South O'Brien Elementary students collect 650 shoes
to help others


Students at South O’Brien Elementary collect shoes each year for Soles4Souls, a micro-enterprise project. Soles4Souls creates sustainable jobs for people in impoverished countries by sending donated shoes to the owners of these small businesses who then sell them.

Children at South O'Brien Elementary show off their shoe collection [photo] Children at South O'Brien Elementary collect the shoes [photo]

Group photo of students after shoe collection Children putting shoes in collecting box [photo]

“We did another shoe drive this year and collected an estimated 650 pairs of shoes!” said Rebecca Miller who heads up the collection. In 2014, the sixth grade class won the all-elementary school competition by collecting 92 pairs of shoes. The third grade class delivered the shoes and toured the Soles4Souls processing center in Sheldon, Iowa.

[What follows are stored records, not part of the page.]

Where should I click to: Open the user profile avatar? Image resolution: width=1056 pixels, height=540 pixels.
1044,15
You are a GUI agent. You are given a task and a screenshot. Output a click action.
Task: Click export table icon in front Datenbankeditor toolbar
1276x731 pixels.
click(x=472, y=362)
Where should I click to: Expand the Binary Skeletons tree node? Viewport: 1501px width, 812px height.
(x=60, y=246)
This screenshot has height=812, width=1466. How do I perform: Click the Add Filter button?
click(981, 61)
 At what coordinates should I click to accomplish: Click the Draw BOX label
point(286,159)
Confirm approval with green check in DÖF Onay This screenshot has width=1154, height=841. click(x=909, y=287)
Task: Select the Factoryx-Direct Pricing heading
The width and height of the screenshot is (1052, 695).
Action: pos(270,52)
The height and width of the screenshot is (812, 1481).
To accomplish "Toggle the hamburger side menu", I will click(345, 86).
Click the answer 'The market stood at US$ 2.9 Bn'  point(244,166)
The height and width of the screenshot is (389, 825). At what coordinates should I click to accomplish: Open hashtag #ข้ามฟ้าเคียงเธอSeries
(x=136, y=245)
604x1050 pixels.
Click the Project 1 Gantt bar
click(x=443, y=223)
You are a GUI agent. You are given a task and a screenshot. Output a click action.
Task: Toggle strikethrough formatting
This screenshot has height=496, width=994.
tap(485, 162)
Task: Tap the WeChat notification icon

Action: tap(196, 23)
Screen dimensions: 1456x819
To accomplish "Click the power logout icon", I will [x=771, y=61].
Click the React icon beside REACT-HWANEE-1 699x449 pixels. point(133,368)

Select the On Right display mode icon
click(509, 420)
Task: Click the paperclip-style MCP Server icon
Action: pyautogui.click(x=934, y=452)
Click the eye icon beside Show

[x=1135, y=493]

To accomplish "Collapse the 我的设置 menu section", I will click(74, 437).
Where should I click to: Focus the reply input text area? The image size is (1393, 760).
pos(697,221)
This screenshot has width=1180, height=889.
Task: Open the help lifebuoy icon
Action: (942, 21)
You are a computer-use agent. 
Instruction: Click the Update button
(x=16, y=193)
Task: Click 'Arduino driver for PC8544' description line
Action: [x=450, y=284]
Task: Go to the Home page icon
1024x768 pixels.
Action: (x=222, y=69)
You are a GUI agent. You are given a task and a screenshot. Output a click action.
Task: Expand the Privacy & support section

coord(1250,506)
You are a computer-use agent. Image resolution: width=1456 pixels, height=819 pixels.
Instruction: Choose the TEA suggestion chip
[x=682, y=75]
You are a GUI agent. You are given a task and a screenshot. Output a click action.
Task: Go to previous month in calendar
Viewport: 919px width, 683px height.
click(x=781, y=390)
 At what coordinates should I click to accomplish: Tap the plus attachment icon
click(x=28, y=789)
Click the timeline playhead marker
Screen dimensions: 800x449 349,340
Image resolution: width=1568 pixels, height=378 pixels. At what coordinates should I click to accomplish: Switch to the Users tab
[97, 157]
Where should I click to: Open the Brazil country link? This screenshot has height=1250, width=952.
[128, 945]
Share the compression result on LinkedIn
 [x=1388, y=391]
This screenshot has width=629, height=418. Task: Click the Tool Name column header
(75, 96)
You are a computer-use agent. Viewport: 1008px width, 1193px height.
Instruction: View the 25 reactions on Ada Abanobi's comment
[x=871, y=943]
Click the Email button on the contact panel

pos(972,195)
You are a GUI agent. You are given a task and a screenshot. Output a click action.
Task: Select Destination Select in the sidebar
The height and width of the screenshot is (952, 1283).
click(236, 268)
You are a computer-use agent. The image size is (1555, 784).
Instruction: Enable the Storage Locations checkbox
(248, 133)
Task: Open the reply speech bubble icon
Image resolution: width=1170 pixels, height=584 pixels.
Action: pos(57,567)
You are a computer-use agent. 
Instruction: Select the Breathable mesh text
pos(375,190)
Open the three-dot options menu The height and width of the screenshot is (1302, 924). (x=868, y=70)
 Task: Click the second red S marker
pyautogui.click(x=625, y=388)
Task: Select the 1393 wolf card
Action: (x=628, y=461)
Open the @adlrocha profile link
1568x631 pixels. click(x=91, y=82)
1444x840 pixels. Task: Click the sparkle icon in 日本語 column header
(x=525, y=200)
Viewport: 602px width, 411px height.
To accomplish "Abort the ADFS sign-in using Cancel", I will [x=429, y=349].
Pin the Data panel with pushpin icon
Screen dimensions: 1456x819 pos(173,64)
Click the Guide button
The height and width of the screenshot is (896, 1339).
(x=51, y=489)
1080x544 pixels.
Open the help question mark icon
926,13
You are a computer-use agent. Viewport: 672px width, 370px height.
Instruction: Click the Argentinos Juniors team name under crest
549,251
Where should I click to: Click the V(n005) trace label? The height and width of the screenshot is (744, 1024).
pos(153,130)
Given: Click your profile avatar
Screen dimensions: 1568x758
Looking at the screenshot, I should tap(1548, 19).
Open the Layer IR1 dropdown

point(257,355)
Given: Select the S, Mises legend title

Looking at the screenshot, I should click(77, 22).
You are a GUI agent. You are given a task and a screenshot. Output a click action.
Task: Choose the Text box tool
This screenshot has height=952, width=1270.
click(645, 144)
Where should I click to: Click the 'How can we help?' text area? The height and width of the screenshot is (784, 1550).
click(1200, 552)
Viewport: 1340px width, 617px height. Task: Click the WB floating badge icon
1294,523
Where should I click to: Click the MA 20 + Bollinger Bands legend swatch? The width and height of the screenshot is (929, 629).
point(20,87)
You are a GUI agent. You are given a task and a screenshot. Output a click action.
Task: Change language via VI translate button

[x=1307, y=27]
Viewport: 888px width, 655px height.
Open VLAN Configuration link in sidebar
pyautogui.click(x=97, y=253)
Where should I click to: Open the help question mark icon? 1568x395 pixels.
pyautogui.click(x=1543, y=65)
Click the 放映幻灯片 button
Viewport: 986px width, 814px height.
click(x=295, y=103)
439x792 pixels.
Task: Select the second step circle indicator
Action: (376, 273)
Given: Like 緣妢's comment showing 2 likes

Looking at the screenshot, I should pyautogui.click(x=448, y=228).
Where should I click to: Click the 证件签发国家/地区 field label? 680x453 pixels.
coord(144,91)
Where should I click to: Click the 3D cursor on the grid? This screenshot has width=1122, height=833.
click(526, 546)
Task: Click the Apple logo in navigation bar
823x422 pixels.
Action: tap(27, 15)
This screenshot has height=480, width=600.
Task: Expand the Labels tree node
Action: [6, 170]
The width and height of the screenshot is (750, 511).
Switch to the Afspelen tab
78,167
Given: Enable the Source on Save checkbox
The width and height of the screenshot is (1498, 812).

The center is located at Village Northwest Unlimited, employing people with disabilities who help sort the shoes.

 


Elementary students uncover a story about milk waste
in one Anamosa school

 

Children showing their milk waste discovery [photo] Measuring the milk waste [photo]

Weighing the waste [photo] Students posing with the milk cartons wasted [photo]

Kathleen Morrison, a technology teacher, worked with grades 3-6 at St. Patrick's in Anamosa, and her students researched milk and milk waste.

"After our week long collection, the 5th graders figured the cost of wasted milk at lunch. They made a display and set it up in the lunch room to show the number of cartons of milk they collected, weight of the trash, the money spent on milk that was poured down the drain (in gallons and per cartons). I have pictures I displayed in the hall at school and also sent the information to the local paper, which was published. Even our head cook was amazed at the results."